Given request: Output every line of the records below verbatim, leaving out the pictures.

Records supplied:
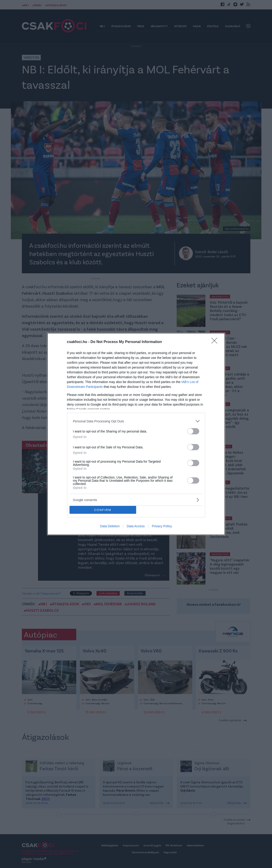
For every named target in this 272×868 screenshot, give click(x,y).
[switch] (193, 431)
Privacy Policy (162, 526)
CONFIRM (103, 510)
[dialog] (136, 434)
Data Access (136, 526)
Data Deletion (110, 526)
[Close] (216, 342)
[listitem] (136, 421)
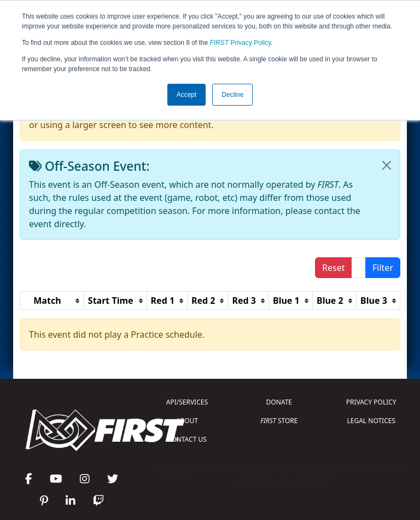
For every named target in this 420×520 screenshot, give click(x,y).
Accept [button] (186, 95)
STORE (279, 420)
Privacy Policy (241, 43)
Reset (333, 268)
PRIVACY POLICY (371, 402)
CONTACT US (187, 439)
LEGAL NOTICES (371, 420)
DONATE (279, 402)
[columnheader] (52, 301)
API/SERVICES (187, 402)
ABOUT (187, 420)
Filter (383, 268)
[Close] (387, 165)
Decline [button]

Final result:
For every named target in this 272×868 screenshot, give click(x,y).
[switch] (193, 431)
Privacy Policy (162, 526)
CONFIRM (103, 510)
[dialog] (136, 434)
Data Access (136, 526)
Data Deletion (110, 526)
[Close] (216, 342)
[listitem] (136, 421)
For every named target in this 420×520 screenshot, give click(x,y).
Accept [button] (186, 95)
STORE (279, 420)
Privacy Policy (241, 43)
Reset (333, 268)
PRIVACY POLICY (371, 402)
CONTACT US (187, 439)
LEGAL NOTICES (371, 420)
DONATE (279, 402)
[columnheader] (52, 301)
API/SERVICES (187, 402)
ABOUT (187, 420)
Filter (383, 268)
[Close] (387, 165)
Decline [button]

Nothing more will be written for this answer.